» Job: Copy out the listing below line for line, leaving out the pictures.

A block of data
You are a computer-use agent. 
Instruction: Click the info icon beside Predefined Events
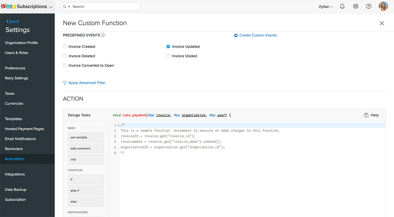coord(103,35)
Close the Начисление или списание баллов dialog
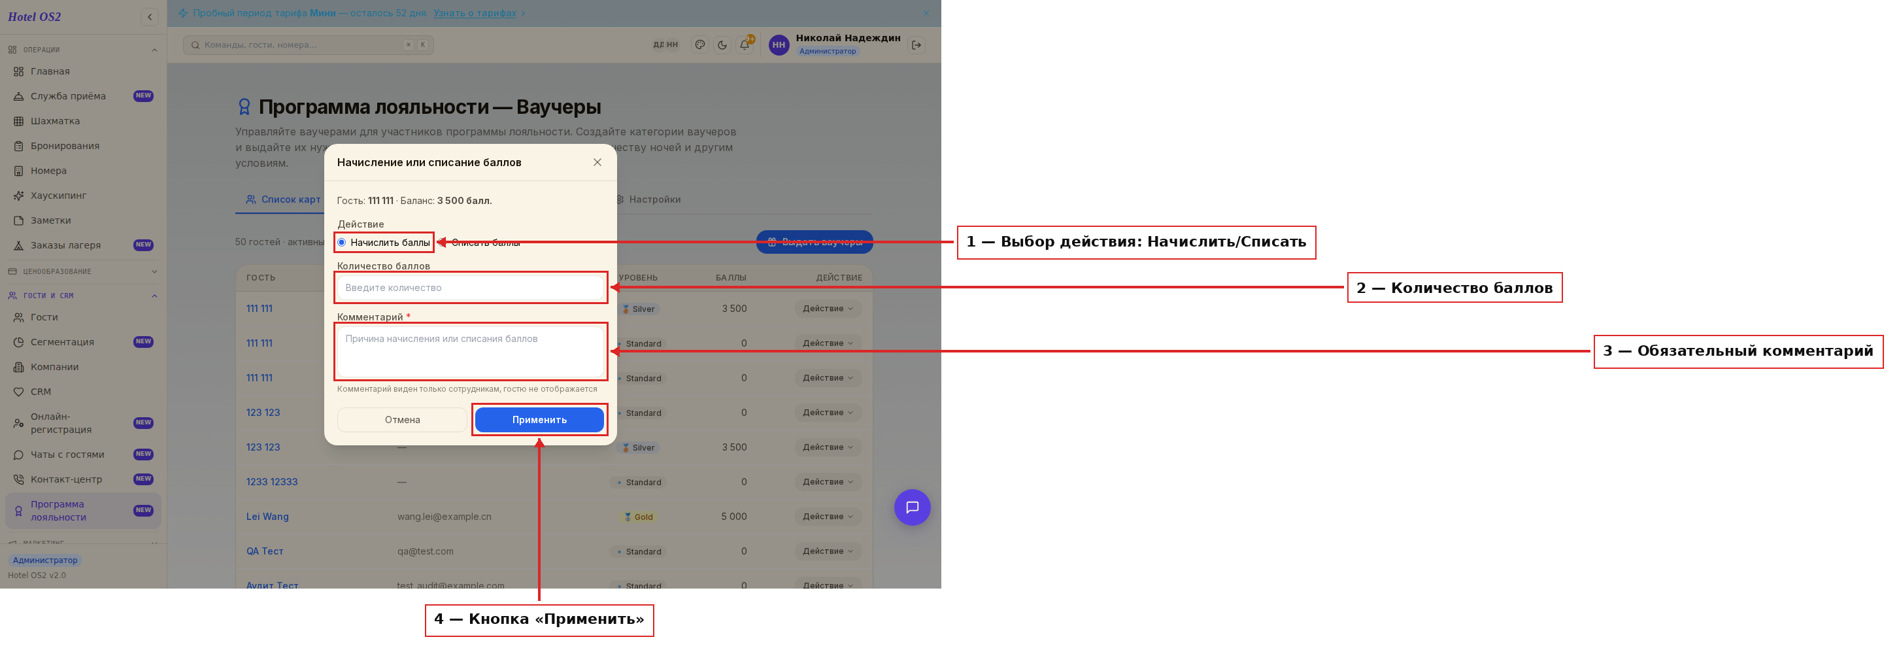 pyautogui.click(x=598, y=162)
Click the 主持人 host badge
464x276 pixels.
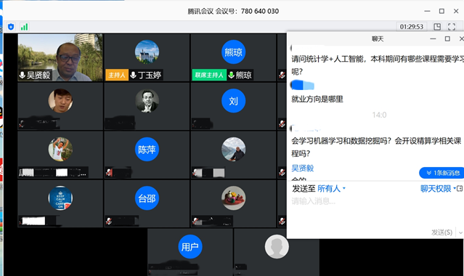point(117,75)
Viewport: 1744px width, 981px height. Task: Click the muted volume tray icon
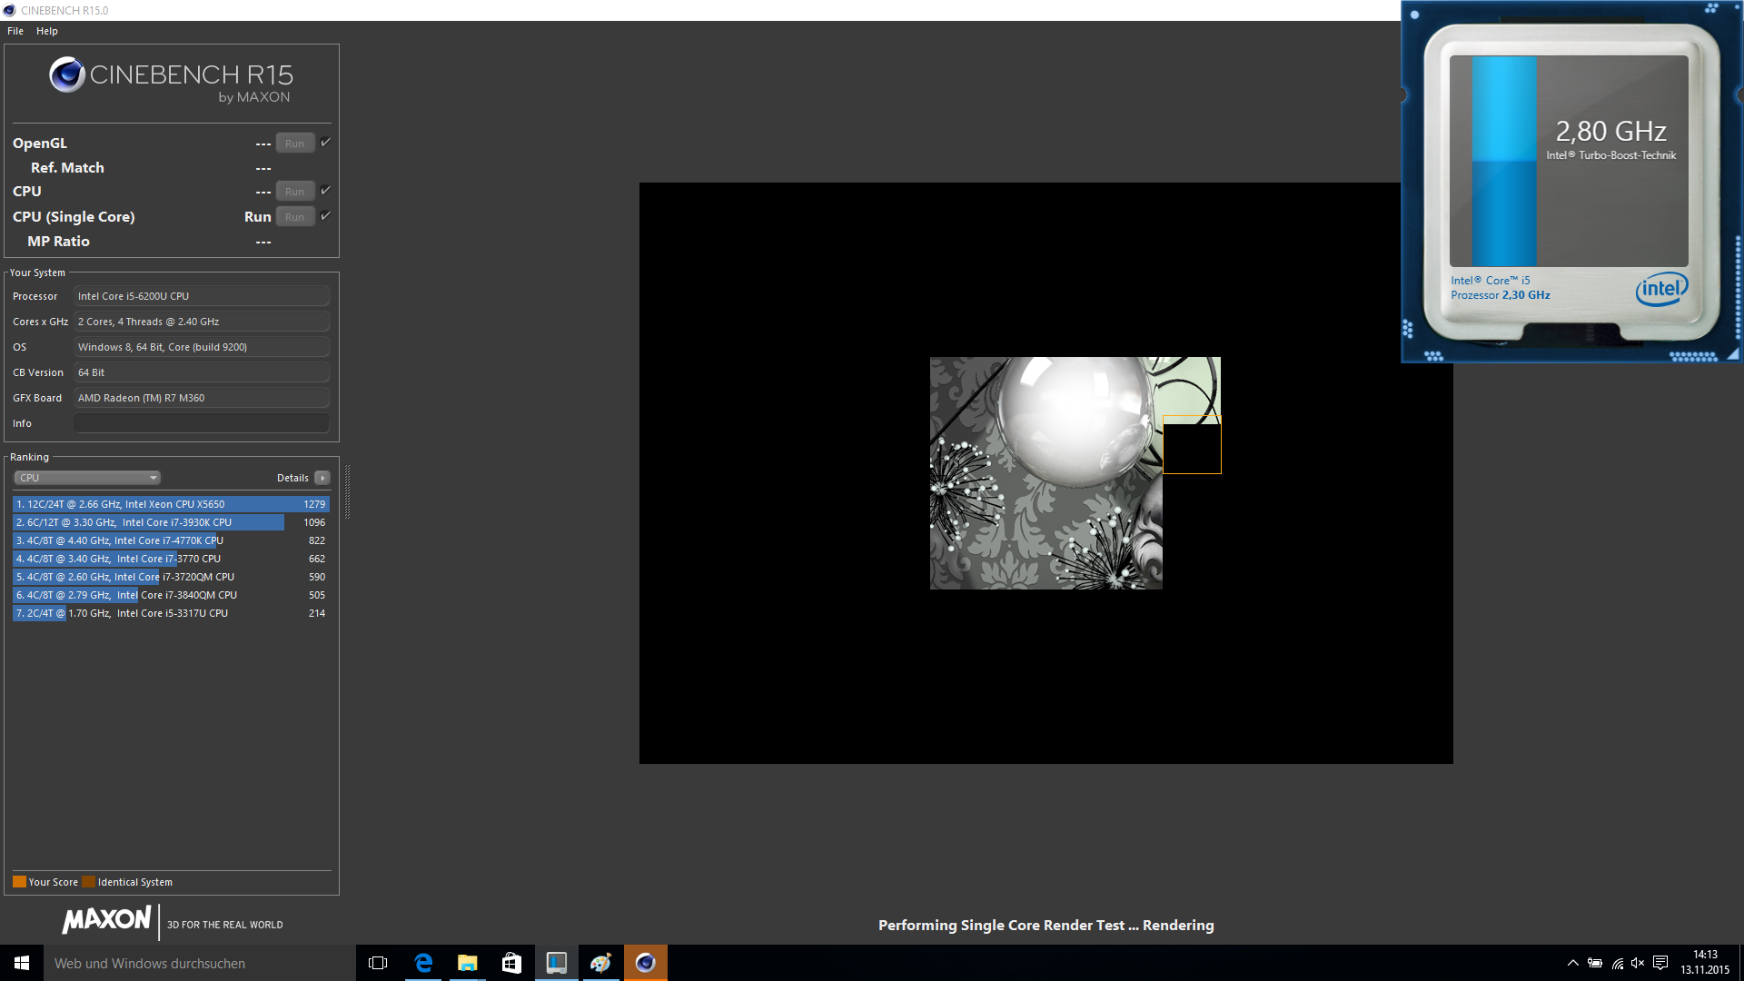click(1638, 963)
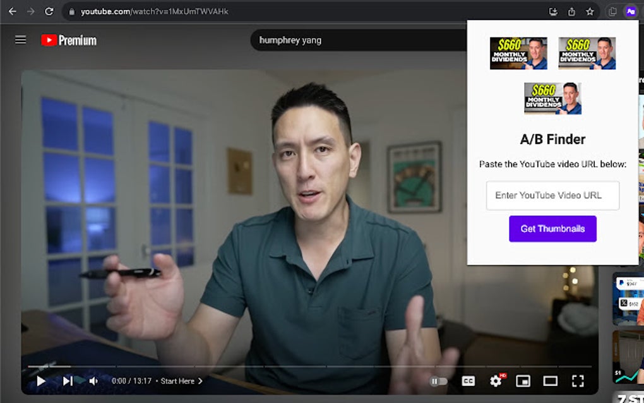Skip to next video with the Next icon
This screenshot has height=403, width=644.
point(67,381)
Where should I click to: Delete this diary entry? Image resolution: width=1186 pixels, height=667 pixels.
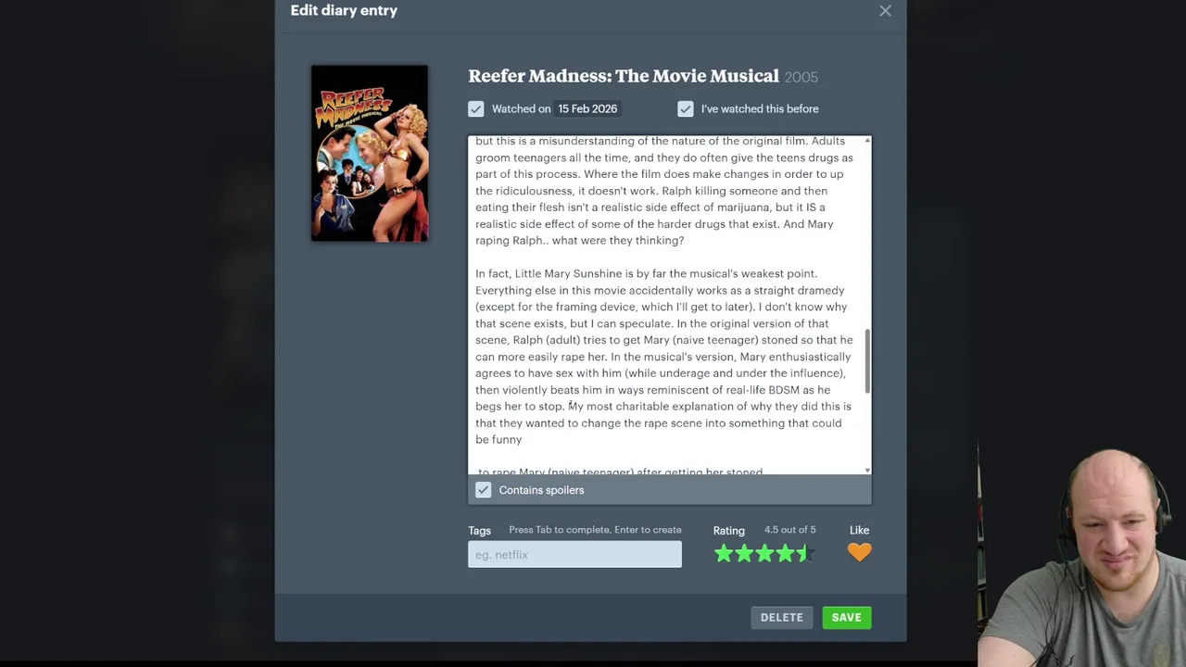[782, 617]
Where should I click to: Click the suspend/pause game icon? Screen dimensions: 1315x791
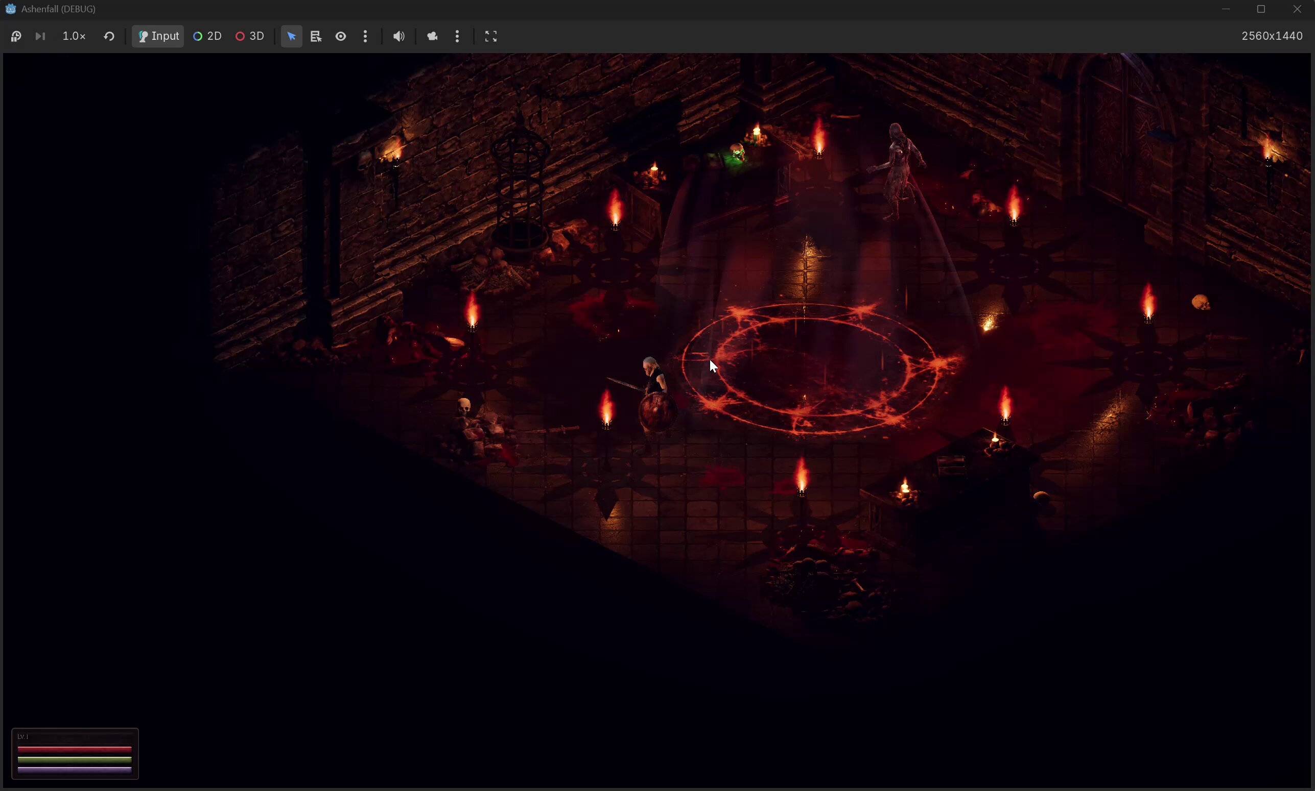pos(16,36)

» Written solution:
You are a computer-use agent. 
Instruction: Click the info icon beside Predefined Events
coord(103,35)
Close the Начисление или списание баллов dialog
 pyautogui.click(x=598, y=162)
Click the 主持人 host badge
464x276 pixels.
point(117,75)
Viewport: 1744px width, 981px height. Task: Click the muted volume tray icon
click(1638, 963)
Skip to next video with the Next icon
This screenshot has height=403, width=644.
point(67,381)
Where should I click to: Delete this diary entry? Image resolution: width=1186 pixels, height=667 pixels.
[782, 617]
Where should I click to: Click the suspend/pause game icon? Screen dimensions: 1315x791
pos(16,36)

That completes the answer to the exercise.